### Request
Copy out the entire listing below word for word, leaving out the pictures.

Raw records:
┌──

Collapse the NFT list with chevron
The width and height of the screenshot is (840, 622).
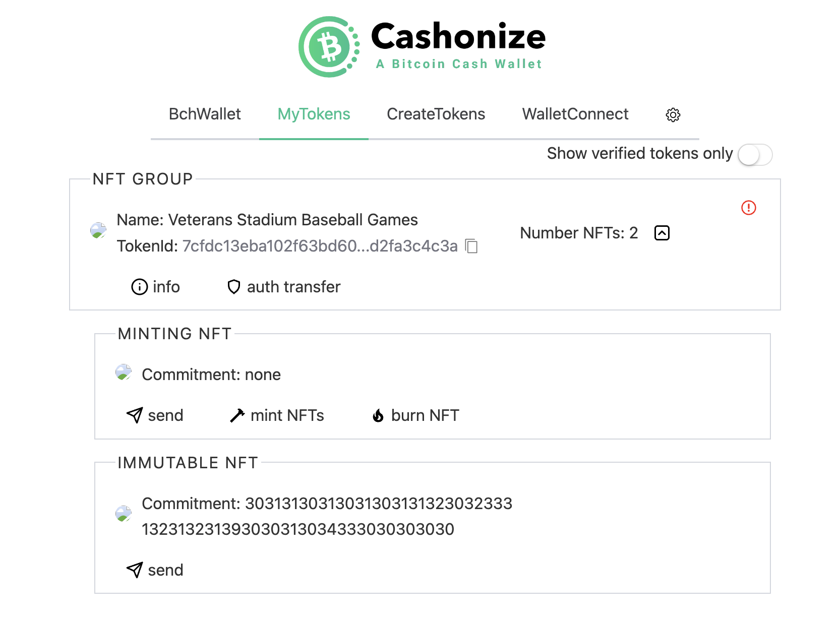click(662, 233)
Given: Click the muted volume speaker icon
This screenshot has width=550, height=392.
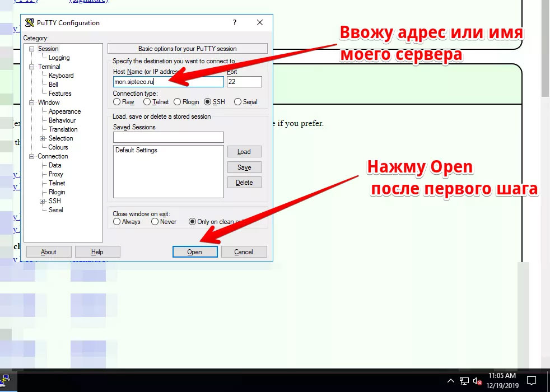Looking at the screenshot, I should (477, 381).
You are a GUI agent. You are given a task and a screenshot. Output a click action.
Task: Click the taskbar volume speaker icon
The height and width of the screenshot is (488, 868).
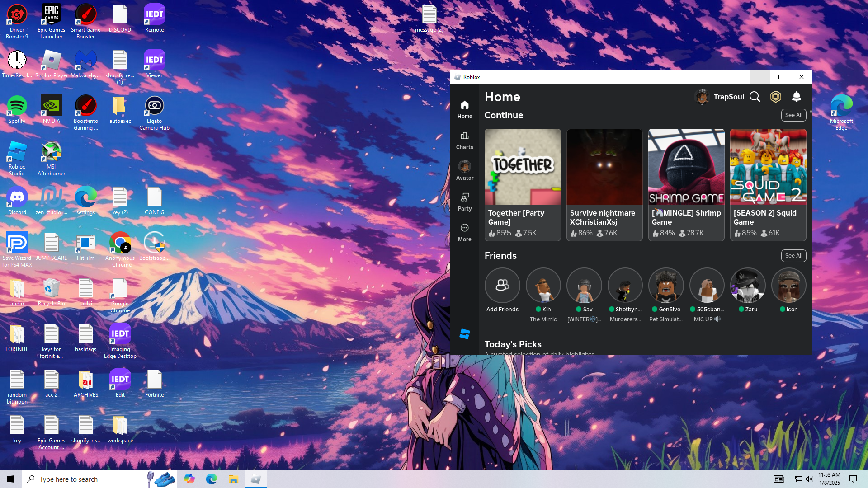pos(809,479)
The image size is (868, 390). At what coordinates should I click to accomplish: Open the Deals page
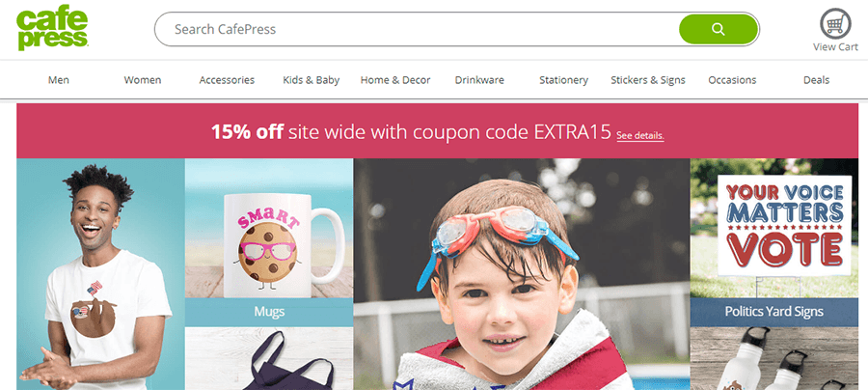click(x=816, y=80)
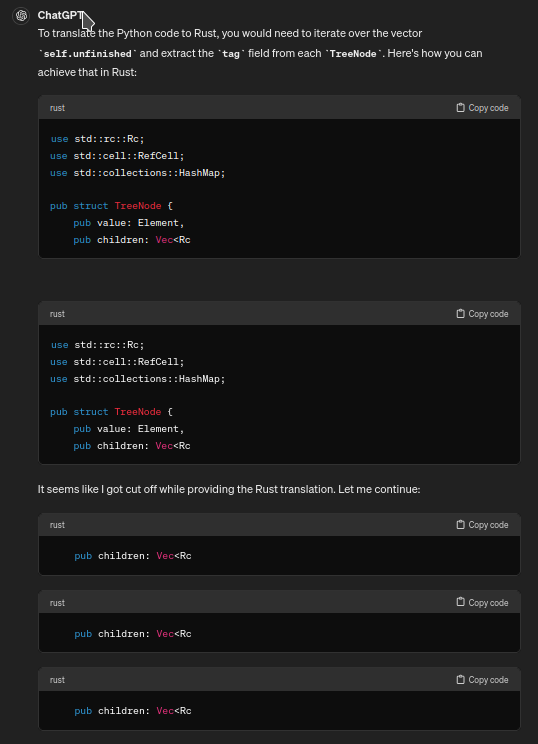
Task: Click clipboard icon on first code block
Action: 460,108
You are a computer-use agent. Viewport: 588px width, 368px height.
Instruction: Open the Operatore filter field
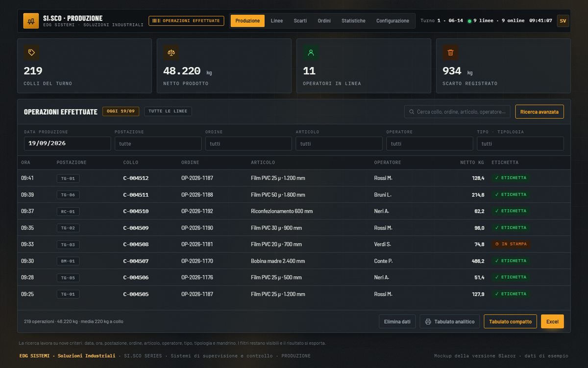(430, 144)
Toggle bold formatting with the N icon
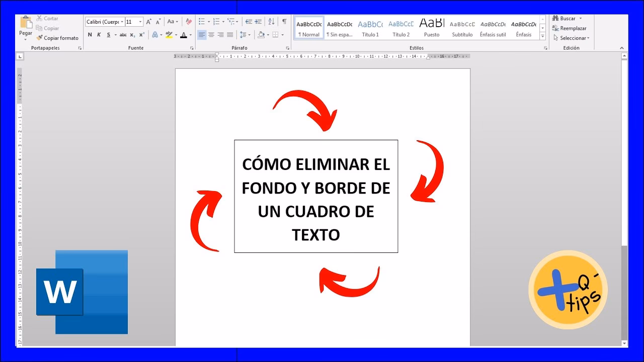The width and height of the screenshot is (644, 362). click(90, 35)
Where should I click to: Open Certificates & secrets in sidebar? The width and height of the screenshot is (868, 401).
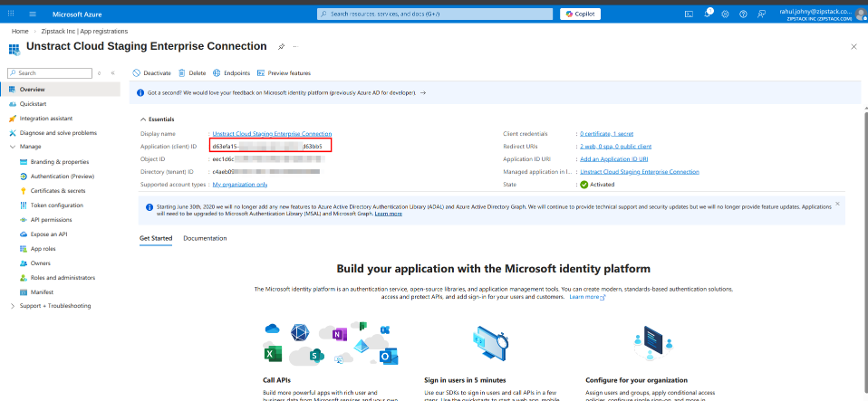58,190
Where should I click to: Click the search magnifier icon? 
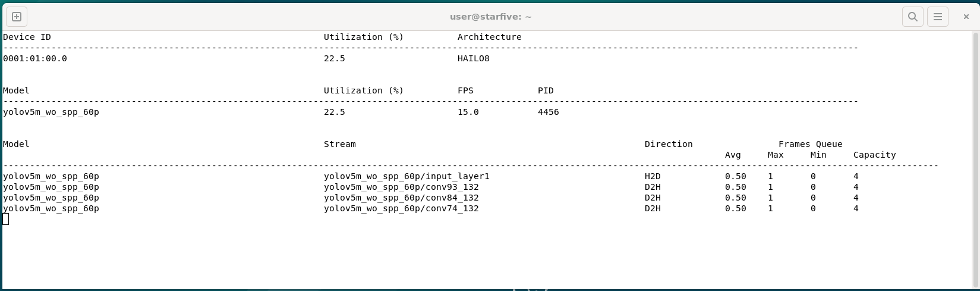912,17
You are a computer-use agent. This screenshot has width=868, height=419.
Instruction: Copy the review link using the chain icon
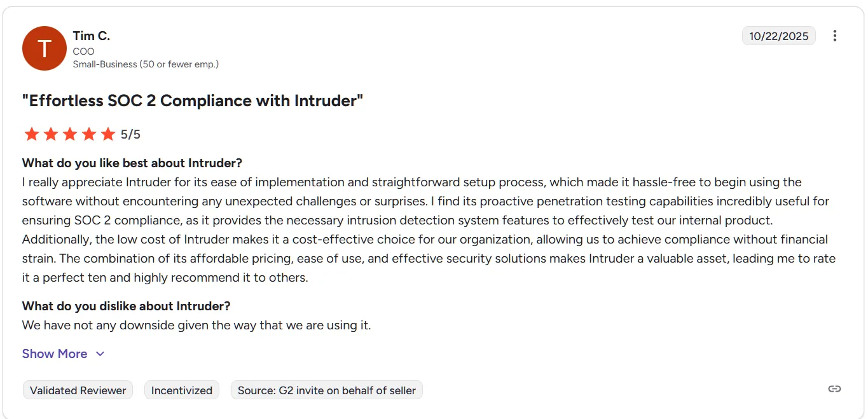click(x=834, y=388)
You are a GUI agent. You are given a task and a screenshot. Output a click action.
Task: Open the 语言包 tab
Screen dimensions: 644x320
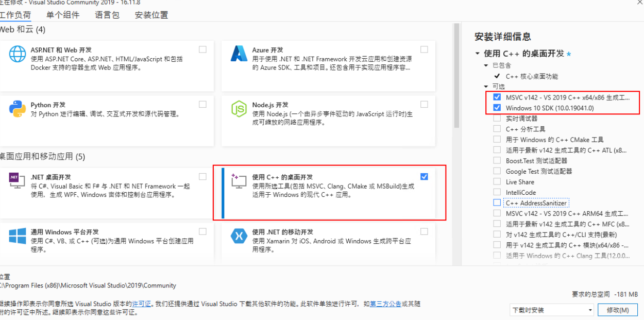(x=107, y=15)
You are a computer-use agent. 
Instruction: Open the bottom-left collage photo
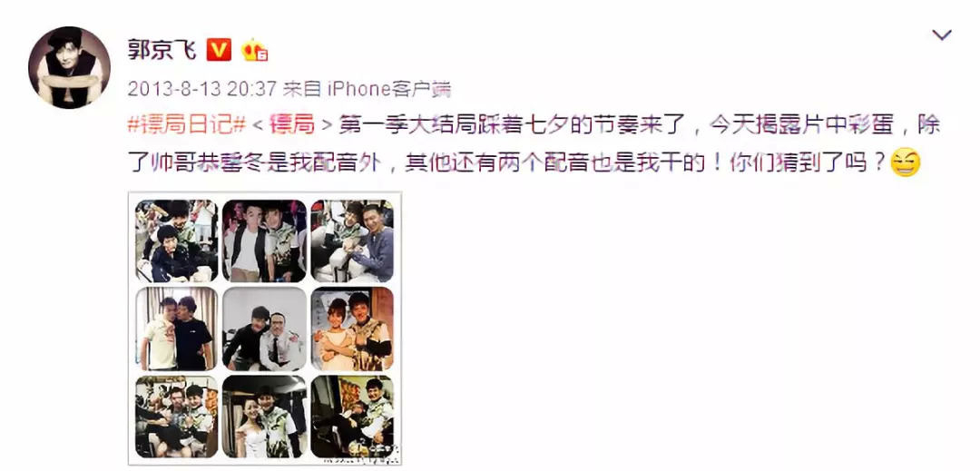click(x=178, y=416)
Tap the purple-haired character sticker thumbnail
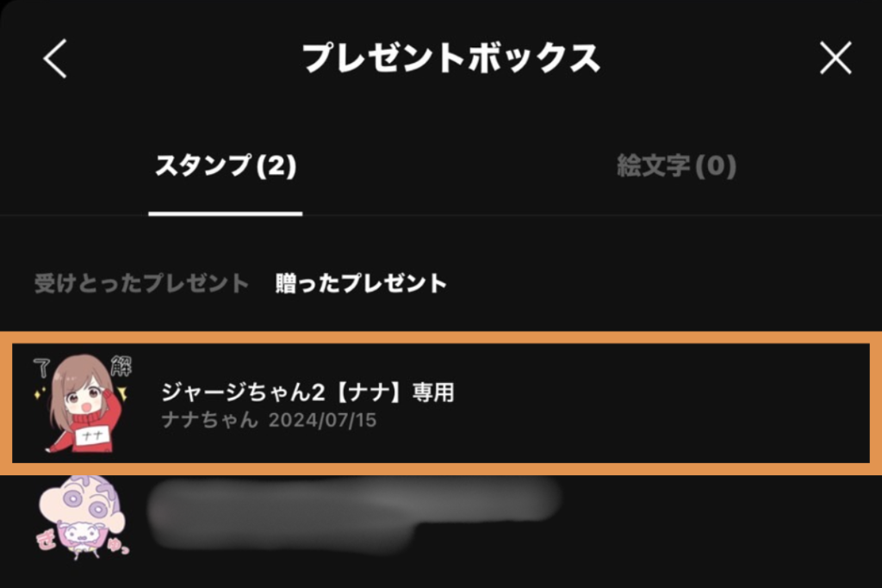Screen dimensions: 882x588 point(84,518)
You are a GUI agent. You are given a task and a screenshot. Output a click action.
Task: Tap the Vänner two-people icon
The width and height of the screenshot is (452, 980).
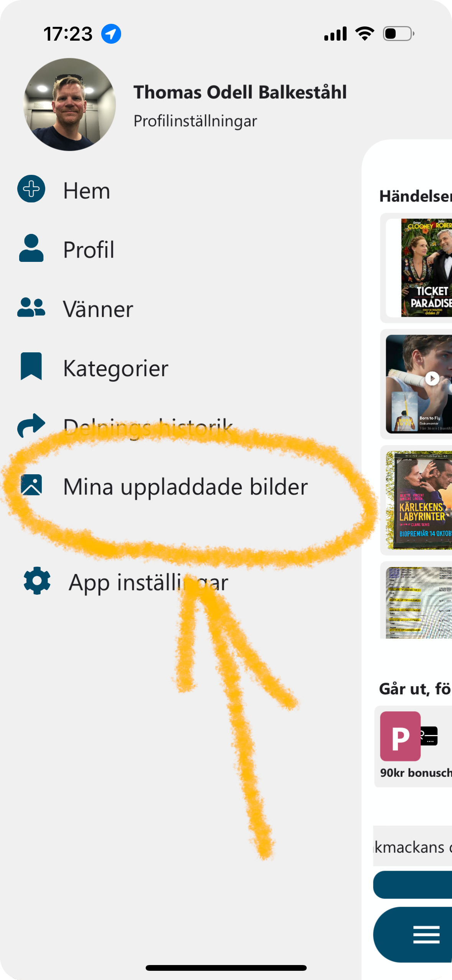click(31, 307)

└──

### Task response
Collapse the NFT list with chevron
The width and height of the screenshot is (840, 622).
click(662, 233)
Given: Click the muted volume speaker icon
This screenshot has width=550, height=392.
Looking at the screenshot, I should (477, 381).
You are a GUI agent. You are given a task and a screenshot. Output a click action.
Task: Click the taskbar volume speaker icon
The height and width of the screenshot is (488, 868).
pos(809,479)
The image size is (868, 390). At what coordinates should I click to accomplish: Open the Deals page
click(x=816, y=80)
Task: Click clipboard icon on first code block
Action: 460,108
You are a computer-use agent. Viewport: 588px width, 368px height.
Instruction: Open the Operatore filter field
(430, 144)
Toggle bold formatting with the N icon
The width and height of the screenshot is (644, 362). click(90, 35)
Where should I click to: Open Certificates & secrets in sidebar? The width and height of the screenshot is (868, 401).
58,190
Where should I click to: Click the search magnifier icon? 
912,17
You are a computer-use agent. This screenshot has width=868, height=419.
Instruction: Copy the review link using the chain icon
click(x=834, y=388)
You are a GUI agent. You are given a task and a screenshot. Output a click action.
Task: Open the 语言包 tab
Screen dimensions: 644x320
(x=107, y=15)
You are a computer-use agent. 
Instruction: Open the bottom-left collage photo
click(x=178, y=416)
Tap the purple-haired character sticker thumbnail
Screen dimensions: 882x588 point(84,518)
You are a GUI agent. You are given a task and a screenshot. Output a click action.
Task: Tap the Vänner two-people icon
The width and height of the screenshot is (452, 980).
click(31, 307)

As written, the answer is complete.